Crise sociale et spectre de l’explosion  populaire : Les attentes sociales érigent en urgence le redressement économique, la lutte contre la faim, le développement des régions défavorisées, la promotion de la jeunesse et la lutte contre la corruption. Le nouveau gouvernement partage et fait valoir ce diagnostic. Il l’inscrit dans les priorités du document contractuel avec les partis. Mais il ne transgresse pas les faits d’annonces puisqu’il ne présente pas les mécanismes et le timing de sa mise en action.  Fait évident, l’absence d’un leadership, dans le pouvoir et l’opposition. Le populisme a remis en cause les leaders d’opinion.

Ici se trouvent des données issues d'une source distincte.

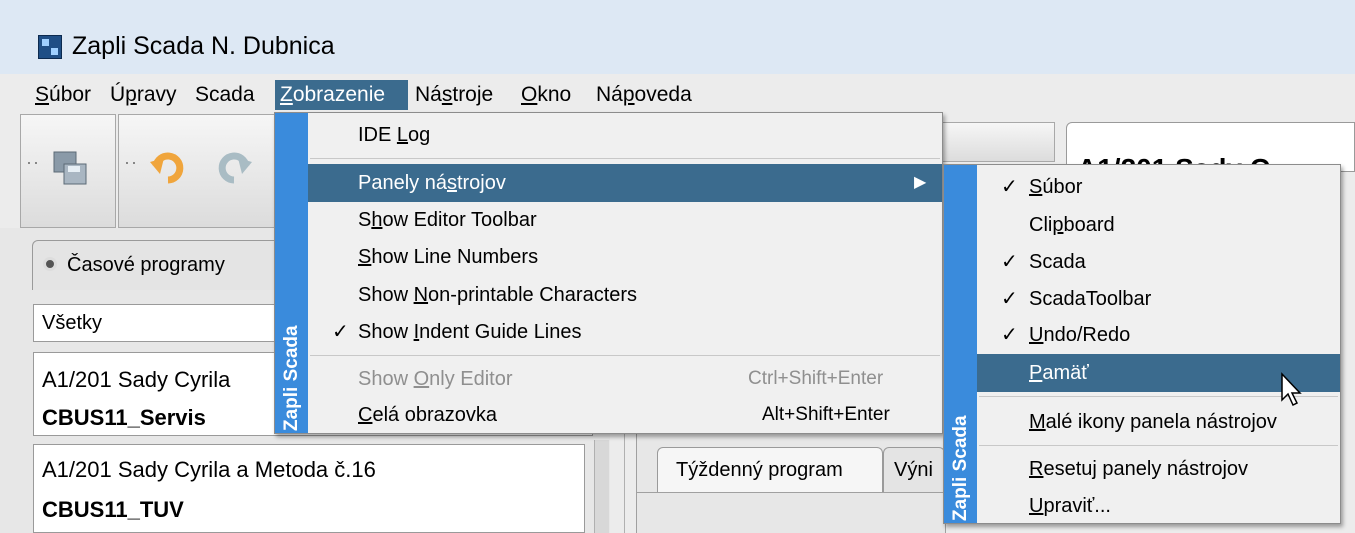  Describe the element at coordinates (625, 135) in the screenshot. I see `menu-item-ide-log: IDE Log` at that location.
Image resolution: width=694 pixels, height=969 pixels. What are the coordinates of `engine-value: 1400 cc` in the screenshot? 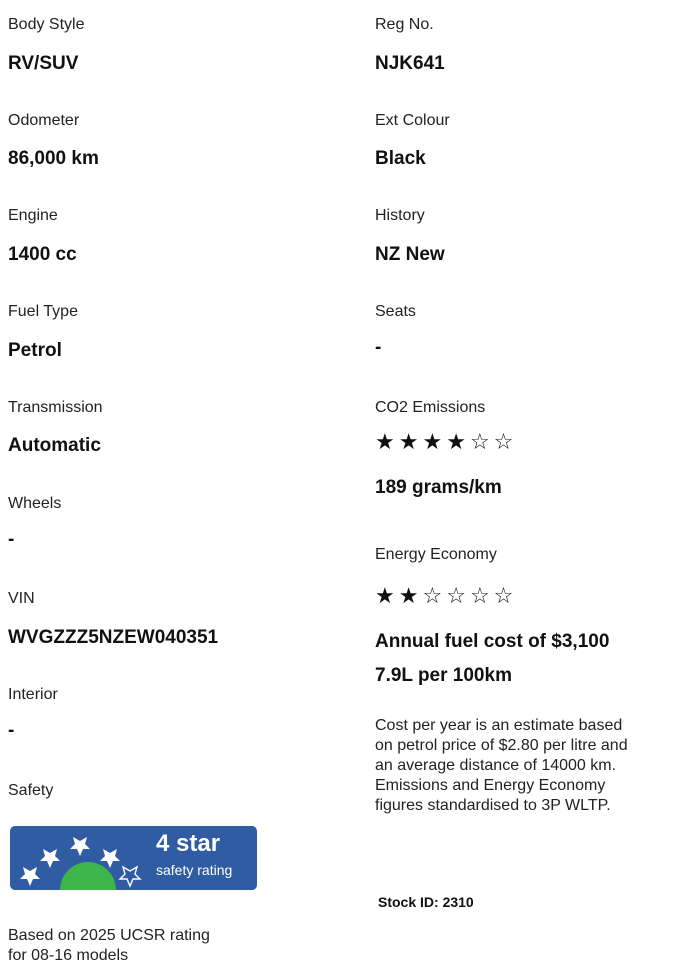 It's located at (42, 254).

Or “c’est dans le vide de la pensée, que s’inscrit le mal” (Hannah Arendt,

Le nouveau gouvernement devrait “agir dans la rupture”, selon la recommandation de l’analyste Habib Karaouli (entretien, al-Hiwar Attounsi, 21 février). Occultant cette exigence, dans le cadre d’une gouvernance traditionnelle et d’un laisser faire - continuité du gouvernement Chahed -, il ne peut sortir le pays du tunnel. Son sort serait celui des “Danaides, condamnés aux enfers, à remplir sans fin, un tonneau sans fond”. Or, le peuple ne peut plus attendre.

Le chef du gouvernement Elias Fakhfakh a,  certes, trouvé chaussure à ses pieds. Mais il dispose d’une majorité conjoncturelle et donc précaire. Il est en équilibre instable. Investi, pour éviter la dissolution du parlement, il risque d’être écarté dans le court terme, pour  permettre une nouvelle répartition des charges ministérielles, entre les partis, à moins qu’une explosion sociale, ne change la donne et n’établisse des nouveaux rapports de forces, par un éventuel soulèvement de la rue, inscrivant dans les faits le slogan “le peuple veut”.